Required action:
Set down, exactly and with no pictures, the line that contains "The height and" and all lines after it in the listing.

Data section:
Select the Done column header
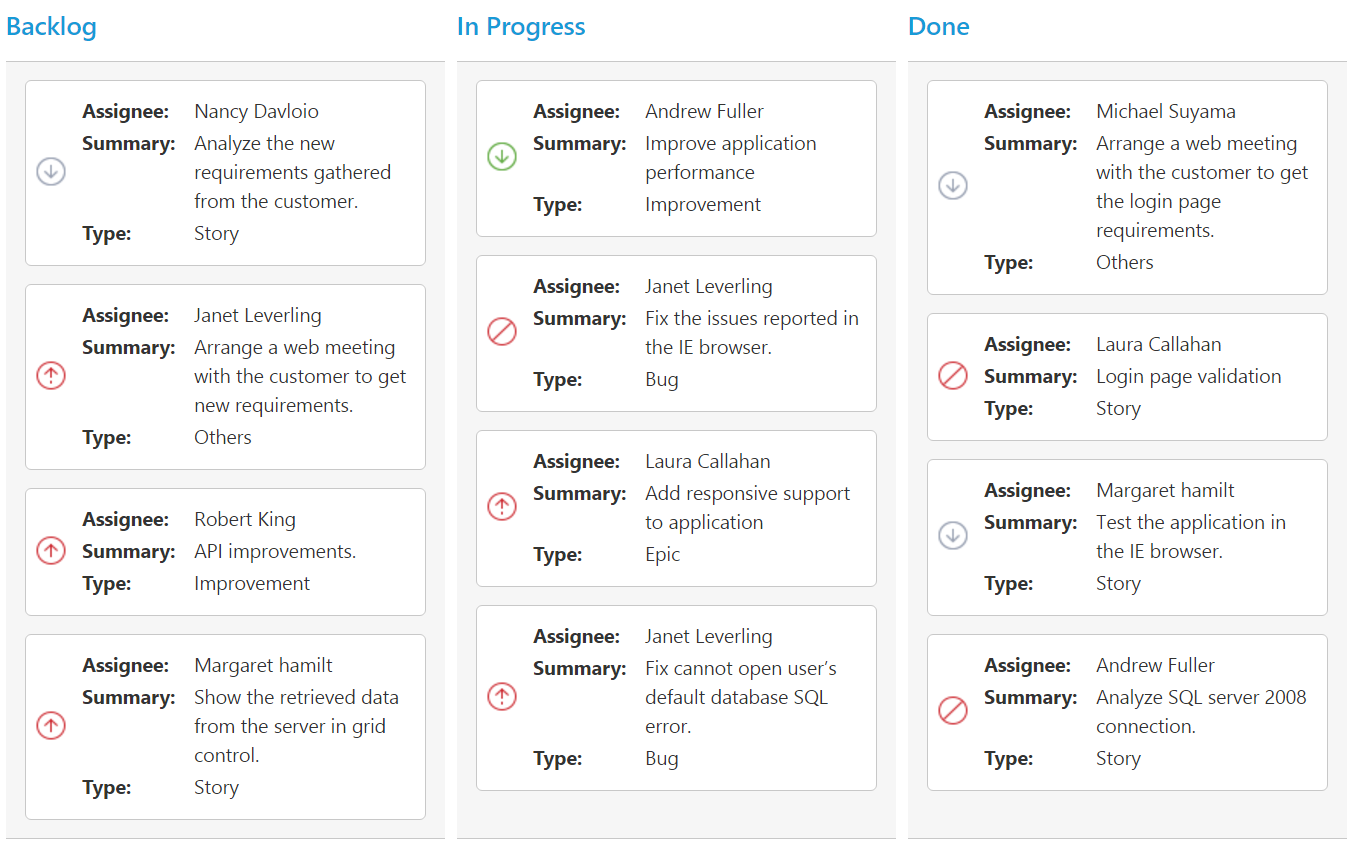Image resolution: width=1352 pixels, height=843 pixels. click(x=938, y=27)
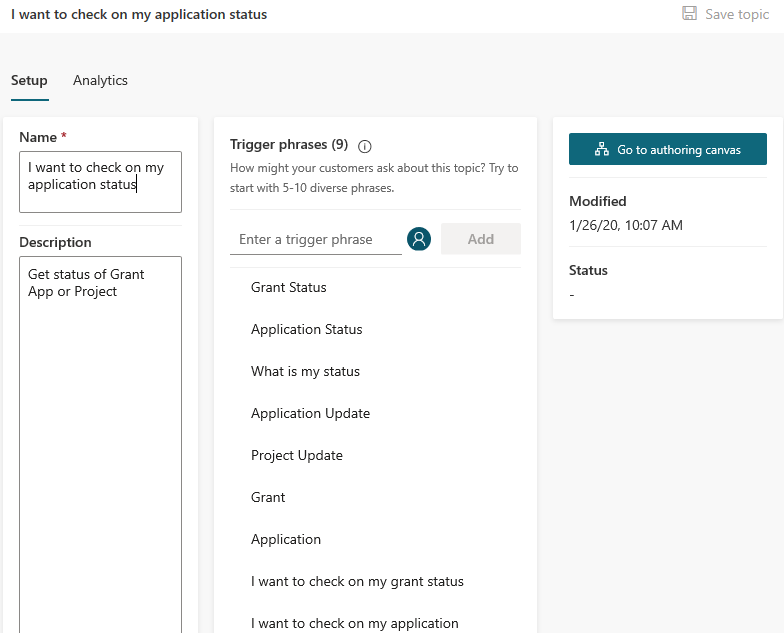Click inside the Name text box
This screenshot has width=784, height=633.
(100, 182)
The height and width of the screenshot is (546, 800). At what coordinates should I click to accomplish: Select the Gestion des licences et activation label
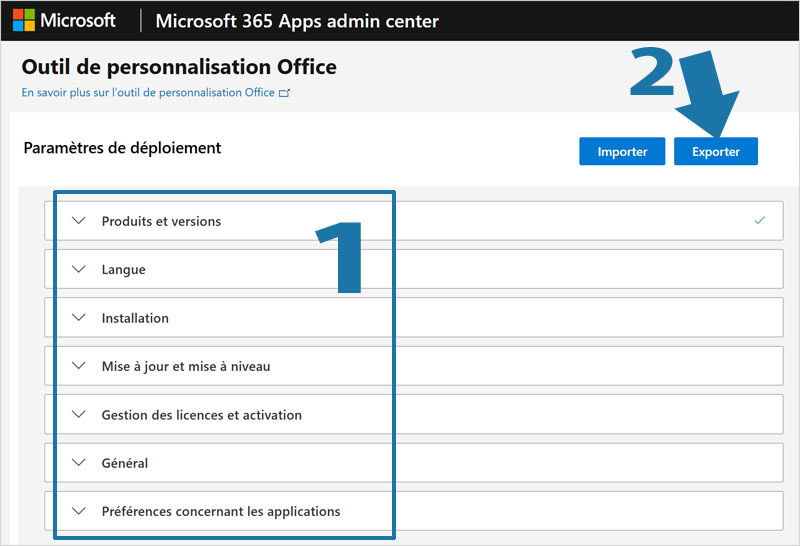[x=201, y=415]
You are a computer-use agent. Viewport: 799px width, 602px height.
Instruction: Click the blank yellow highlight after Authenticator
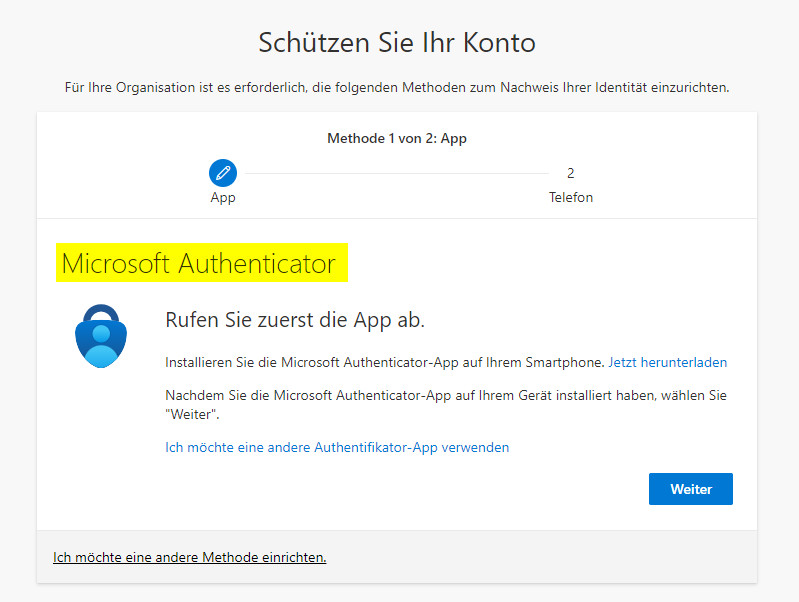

Exercise answer:
The height and width of the screenshot is (546, 800). At what coordinates should I click to accomplish: Select the Gestion des licences et activation label
[x=201, y=415]
You are a computer-use agent. Viewport: 799px width, 602px height.
Instruction: Click the blank yellow highlight after Authenticator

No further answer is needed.